Artūrs Strautiņš (born 23 October 1998) is a Latvian professional basketball player who last played for BC Roma of the Italian Lega Basket Serie A (LBA) and the EuroCup.

==Professional career==
Between 2012 and 2014, Strautiņš played for DSN Rīga in the Latvian Basketball League second division. On 20 October 2013, he became the second youngest player to debut in the Latvian Basketball League first division at the age of 14 years, 11 months and 27 days. He played for the LMT Basketball Academy and recorded three points and four rebounds in a 79-point loss to Latvijas Universitāte. He appeared in one more game for LMT BA on 27 October 2013 before returning to DSN Rīga; in two seasons for Rīga, he appeared in 32 games.

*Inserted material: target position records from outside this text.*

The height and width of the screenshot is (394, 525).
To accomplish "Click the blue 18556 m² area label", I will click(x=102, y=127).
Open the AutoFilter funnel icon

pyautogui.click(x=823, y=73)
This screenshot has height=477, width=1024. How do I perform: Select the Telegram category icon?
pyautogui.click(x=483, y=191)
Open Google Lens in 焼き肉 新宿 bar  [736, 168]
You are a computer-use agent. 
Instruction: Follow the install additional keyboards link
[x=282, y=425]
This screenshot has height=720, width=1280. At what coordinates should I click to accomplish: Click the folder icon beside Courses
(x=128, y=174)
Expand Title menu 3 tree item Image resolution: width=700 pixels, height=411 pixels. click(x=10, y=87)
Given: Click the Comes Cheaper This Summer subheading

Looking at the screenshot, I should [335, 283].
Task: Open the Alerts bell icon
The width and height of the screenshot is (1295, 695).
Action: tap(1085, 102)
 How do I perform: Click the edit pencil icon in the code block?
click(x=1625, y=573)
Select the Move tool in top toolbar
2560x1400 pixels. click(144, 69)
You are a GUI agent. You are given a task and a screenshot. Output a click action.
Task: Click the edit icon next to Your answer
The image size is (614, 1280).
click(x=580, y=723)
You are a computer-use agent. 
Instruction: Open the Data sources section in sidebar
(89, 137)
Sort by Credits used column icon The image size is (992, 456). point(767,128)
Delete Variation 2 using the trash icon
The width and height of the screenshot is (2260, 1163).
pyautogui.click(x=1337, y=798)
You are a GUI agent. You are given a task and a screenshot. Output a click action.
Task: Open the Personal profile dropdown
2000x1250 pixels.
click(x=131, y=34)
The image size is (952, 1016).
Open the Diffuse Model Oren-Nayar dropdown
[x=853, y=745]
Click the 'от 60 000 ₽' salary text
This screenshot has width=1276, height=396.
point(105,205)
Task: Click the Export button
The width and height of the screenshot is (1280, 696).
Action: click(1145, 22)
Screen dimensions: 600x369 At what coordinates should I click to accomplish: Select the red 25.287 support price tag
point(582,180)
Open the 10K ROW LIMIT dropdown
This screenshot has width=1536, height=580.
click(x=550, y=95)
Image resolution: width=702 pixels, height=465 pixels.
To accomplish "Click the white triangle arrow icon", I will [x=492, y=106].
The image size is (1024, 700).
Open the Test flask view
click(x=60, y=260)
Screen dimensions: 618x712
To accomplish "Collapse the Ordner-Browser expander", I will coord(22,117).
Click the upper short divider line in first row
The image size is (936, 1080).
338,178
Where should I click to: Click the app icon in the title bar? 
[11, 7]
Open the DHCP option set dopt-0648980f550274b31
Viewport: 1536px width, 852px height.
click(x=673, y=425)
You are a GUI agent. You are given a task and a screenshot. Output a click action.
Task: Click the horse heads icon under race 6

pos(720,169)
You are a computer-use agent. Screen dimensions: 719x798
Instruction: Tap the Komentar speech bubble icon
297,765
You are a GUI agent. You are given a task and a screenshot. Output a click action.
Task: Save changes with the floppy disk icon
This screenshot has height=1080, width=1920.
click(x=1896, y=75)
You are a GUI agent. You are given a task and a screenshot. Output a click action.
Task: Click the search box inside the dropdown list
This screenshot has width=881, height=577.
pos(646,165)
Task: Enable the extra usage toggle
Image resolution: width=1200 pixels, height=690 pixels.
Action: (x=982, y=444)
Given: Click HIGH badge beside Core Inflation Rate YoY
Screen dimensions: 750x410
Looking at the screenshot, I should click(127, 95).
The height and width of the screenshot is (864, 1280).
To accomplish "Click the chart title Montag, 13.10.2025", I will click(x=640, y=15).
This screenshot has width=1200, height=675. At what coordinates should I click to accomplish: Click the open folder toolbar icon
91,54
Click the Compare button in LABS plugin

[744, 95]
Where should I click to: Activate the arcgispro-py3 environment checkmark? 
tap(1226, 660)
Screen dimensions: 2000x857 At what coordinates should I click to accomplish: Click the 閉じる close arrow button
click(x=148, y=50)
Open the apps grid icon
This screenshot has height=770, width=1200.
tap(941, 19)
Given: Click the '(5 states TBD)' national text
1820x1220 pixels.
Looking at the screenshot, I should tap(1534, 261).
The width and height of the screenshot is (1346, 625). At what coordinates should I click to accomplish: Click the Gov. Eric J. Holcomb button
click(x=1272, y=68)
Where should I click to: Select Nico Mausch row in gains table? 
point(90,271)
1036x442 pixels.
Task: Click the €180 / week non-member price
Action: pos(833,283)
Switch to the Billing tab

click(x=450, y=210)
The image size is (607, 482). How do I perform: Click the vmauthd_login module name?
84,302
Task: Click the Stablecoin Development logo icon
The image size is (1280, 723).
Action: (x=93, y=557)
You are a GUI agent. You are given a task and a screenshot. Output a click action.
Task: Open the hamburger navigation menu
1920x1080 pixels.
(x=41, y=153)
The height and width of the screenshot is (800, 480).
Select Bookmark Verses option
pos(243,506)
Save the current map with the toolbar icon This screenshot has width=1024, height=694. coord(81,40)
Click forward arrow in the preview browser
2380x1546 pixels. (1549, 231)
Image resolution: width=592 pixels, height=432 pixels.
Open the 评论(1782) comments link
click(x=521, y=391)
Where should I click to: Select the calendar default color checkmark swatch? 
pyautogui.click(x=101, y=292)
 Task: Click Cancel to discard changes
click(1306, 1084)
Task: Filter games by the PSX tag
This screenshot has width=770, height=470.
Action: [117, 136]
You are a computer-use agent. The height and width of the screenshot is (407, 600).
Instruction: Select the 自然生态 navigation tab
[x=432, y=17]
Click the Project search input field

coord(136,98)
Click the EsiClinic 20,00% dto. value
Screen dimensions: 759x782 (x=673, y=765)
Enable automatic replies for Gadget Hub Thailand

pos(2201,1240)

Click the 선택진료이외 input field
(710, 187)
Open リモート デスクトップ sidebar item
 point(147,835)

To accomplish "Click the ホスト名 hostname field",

On 18 August 2014, Strautiņš signed with Pallacanestro Reggiana of the Lega Basket Serie A. On 6 January 2015, he helped Reggiana's youth team win the 26th annual Bruna Malaguti Trophy Cadet Tournament and subsequently garnered tournament MVP honours. Four days later, he made his Serie A debut in a 79–56 win over Enel Brindisi. He played a further two games for Reggiana's senior team to close out the 2014–15 season, and in July 2015, he was retained by the team for the 2015–16 season. He scored his first two points for Reggiana in the team's EuroCup game against MHP Riesen Ludwigsburg on October 28, 2015, hitting two free throws in the 76–65 win.

On July 17, 2018, Strautiņš signed a three-year deal with the Italian basketball club Pallacanestro Trieste in LBA.

On January 23, 2020 Strautiņš was released from Trieste and transferred in the Serie A2 second league to Pallalcesto Amatori Udine.

On June 16, 2020 he came back to the Serie A, signing with Pallacanestro Varese to a 2+1 years deal.

On July 4, 2021, he has signed with Reggio Emilia of the Italian Lega Basket Serie A (LBA).

On July 4, 2023, he signed with Derthona Basket of the Italian LBA.

==International career==
In 2013, Strautiņš debuted for the Latvian national junior team in the Under 16 European Championship, averaging 11.8 points and 7.9 rebounds in eight games. The following year, he again competed for Latvia in the same tournament, this time averaging 12.6 points, 6.7 rebounds and 1.8 assists in nine games.